(Saved entries)
┌──

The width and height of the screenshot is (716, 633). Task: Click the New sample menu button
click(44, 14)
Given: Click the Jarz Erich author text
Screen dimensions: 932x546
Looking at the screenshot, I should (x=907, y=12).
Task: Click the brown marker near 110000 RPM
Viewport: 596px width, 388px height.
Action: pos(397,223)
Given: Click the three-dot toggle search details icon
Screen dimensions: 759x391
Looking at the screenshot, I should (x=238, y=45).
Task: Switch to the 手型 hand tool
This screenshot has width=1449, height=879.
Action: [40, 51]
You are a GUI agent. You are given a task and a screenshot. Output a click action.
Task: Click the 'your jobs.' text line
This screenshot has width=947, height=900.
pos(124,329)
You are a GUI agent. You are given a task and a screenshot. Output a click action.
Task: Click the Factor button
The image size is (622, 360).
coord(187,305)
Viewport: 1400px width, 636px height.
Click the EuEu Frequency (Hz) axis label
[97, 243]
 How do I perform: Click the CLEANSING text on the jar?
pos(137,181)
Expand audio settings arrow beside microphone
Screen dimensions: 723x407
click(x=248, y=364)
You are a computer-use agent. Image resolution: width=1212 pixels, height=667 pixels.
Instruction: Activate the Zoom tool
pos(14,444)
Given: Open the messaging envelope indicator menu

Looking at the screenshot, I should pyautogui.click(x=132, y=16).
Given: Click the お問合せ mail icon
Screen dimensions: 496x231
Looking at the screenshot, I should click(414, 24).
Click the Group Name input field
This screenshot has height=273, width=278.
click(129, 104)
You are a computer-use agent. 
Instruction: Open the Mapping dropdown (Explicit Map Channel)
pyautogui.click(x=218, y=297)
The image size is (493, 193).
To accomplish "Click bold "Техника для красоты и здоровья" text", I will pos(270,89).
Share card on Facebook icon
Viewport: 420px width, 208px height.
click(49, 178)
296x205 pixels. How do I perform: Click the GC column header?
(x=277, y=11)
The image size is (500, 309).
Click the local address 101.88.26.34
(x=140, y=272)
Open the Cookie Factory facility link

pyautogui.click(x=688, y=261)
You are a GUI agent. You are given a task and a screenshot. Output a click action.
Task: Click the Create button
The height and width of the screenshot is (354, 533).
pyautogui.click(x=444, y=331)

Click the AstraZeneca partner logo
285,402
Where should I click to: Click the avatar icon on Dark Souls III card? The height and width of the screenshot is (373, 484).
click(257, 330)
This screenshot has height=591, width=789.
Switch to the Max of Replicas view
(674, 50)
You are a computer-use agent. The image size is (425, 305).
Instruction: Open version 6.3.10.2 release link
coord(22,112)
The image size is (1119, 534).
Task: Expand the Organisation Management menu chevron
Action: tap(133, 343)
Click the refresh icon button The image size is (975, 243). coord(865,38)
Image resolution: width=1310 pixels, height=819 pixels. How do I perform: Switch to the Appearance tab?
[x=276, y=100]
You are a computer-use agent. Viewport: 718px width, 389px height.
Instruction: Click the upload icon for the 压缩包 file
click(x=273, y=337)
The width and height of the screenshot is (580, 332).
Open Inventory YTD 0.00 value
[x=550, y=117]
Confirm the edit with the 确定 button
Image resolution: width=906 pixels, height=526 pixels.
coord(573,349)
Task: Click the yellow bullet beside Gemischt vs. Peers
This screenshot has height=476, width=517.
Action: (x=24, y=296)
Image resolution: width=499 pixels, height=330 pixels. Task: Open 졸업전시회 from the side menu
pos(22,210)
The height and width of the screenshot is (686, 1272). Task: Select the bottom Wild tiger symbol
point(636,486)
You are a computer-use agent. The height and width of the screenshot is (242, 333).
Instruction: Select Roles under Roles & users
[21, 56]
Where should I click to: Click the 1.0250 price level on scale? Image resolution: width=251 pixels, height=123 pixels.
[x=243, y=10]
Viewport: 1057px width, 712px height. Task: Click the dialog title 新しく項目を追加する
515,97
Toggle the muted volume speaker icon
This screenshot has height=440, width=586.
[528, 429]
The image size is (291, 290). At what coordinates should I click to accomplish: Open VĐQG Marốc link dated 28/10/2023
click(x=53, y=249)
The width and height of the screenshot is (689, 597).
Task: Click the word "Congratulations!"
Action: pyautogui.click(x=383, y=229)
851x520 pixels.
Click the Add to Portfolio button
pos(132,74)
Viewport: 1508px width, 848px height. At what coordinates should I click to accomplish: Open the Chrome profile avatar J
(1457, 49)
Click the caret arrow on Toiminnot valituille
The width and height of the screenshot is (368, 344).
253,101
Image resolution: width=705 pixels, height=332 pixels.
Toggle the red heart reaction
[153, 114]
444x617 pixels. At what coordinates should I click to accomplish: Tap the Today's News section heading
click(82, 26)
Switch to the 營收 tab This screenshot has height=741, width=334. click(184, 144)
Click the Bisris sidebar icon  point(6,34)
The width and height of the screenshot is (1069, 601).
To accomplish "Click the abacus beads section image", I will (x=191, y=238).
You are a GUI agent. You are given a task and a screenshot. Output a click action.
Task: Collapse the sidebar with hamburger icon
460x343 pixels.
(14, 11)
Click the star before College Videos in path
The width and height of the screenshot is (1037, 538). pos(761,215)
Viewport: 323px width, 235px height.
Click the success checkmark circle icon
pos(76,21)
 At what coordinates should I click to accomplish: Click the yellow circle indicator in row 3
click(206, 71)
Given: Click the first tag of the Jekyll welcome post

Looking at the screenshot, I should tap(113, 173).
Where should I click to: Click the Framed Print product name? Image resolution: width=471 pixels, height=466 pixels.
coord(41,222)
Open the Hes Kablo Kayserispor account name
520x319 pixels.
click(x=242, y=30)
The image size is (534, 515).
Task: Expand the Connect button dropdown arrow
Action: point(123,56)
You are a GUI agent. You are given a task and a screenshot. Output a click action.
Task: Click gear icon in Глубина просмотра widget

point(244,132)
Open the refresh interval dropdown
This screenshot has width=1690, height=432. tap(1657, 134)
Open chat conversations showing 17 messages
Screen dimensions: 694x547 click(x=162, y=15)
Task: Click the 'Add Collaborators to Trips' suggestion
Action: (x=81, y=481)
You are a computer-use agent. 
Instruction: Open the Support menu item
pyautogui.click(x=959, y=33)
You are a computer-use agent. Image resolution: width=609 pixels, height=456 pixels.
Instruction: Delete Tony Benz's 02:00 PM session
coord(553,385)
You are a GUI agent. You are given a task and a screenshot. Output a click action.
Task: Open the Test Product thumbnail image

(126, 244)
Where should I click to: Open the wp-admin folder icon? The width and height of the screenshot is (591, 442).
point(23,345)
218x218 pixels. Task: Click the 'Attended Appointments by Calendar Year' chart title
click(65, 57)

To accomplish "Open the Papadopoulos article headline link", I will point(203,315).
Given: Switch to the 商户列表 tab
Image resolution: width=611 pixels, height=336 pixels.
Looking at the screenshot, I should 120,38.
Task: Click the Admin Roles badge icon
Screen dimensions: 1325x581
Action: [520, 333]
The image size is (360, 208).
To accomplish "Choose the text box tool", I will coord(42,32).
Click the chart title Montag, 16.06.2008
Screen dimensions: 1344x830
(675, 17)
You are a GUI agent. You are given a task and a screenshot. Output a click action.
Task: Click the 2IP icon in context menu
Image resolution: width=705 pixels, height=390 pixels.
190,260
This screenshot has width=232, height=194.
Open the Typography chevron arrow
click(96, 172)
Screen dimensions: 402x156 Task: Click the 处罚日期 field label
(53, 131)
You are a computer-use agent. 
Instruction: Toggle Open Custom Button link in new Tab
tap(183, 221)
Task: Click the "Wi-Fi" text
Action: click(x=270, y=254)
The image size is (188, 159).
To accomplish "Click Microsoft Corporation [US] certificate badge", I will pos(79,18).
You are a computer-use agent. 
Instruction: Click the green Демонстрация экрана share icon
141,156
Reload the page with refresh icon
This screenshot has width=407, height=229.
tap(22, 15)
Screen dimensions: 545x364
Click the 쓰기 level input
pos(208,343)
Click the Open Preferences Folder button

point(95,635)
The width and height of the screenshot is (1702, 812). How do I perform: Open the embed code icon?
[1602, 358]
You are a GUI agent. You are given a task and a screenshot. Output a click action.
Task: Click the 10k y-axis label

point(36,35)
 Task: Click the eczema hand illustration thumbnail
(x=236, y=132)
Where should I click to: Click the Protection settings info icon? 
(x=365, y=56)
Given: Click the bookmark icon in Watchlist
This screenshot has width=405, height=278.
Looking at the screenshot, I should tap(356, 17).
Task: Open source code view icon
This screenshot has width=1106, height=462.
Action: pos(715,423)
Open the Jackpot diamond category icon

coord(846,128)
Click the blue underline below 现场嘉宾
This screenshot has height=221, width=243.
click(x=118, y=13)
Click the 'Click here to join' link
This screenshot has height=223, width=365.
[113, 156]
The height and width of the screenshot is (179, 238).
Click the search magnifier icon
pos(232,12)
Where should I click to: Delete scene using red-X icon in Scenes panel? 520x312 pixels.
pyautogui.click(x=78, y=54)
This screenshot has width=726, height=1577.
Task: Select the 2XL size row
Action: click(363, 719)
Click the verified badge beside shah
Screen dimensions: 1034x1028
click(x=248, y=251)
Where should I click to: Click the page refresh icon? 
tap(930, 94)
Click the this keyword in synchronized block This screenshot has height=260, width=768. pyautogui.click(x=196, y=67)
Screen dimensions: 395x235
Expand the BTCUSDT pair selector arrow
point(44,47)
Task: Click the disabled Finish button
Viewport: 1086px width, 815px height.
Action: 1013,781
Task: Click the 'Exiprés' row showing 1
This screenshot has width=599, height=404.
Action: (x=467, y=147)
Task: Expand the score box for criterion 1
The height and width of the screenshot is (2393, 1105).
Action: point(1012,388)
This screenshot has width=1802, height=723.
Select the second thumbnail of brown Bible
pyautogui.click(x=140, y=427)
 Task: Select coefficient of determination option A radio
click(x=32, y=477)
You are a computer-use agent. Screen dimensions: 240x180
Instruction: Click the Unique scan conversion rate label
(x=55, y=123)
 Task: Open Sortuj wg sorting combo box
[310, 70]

└──

For this exercise, please output exactly the lines above starting at the line with "You are a computer-use agent. Viewport: 718px" and ending at the line with "Click the Bisris", ends included.

You are a computer-use agent. Viewport: 718px width, 389px height.
Instruction: Click the upload icon for the 压缩包 file
click(x=273, y=337)
The width and height of the screenshot is (580, 332).
Open Inventory YTD 0.00 value
[x=550, y=117]
Confirm the edit with the 确定 button
Image resolution: width=906 pixels, height=526 pixels.
coord(573,349)
Task: Click the yellow bullet beside Gemischt vs. Peers
This screenshot has height=476, width=517.
Action: (x=24, y=296)
Image resolution: width=499 pixels, height=330 pixels. Task: Open 졸업전시회 from the side menu
pos(22,210)
The height and width of the screenshot is (686, 1272). Task: Select the bottom Wild tiger symbol
point(636,486)
You are a computer-use agent. The height and width of the screenshot is (242, 333).
Instruction: Select Roles under Roles & users
[21, 56]
Where should I click to: Click the 1.0250 price level on scale? Image resolution: width=251 pixels, height=123 pixels.
[x=243, y=10]
Viewport: 1057px width, 712px height. Task: Click the dialog title 新しく項目を追加する
515,97
Toggle the muted volume speaker icon
This screenshot has height=440, width=586.
[528, 429]
The image size is (291, 290). At what coordinates should I click to accomplish: Open VĐQG Marốc link dated 28/10/2023
click(x=53, y=249)
The width and height of the screenshot is (689, 597).
Task: Click the word "Congratulations!"
Action: pyautogui.click(x=383, y=229)
851x520 pixels.
Click the Add to Portfolio button
pos(132,74)
Viewport: 1508px width, 848px height. At what coordinates should I click to accomplish: Open the Chrome profile avatar J
(1457, 49)
Click the caret arrow on Toiminnot valituille
The width and height of the screenshot is (368, 344).
253,101
Image resolution: width=705 pixels, height=332 pixels.
Toggle the red heart reaction
[153, 114]
444x617 pixels. At what coordinates should I click to accomplish: Tap the Today's News section heading
click(82, 26)
Switch to the 營收 tab This screenshot has height=741, width=334. click(184, 144)
Click the Bisris sidebar icon  point(6,34)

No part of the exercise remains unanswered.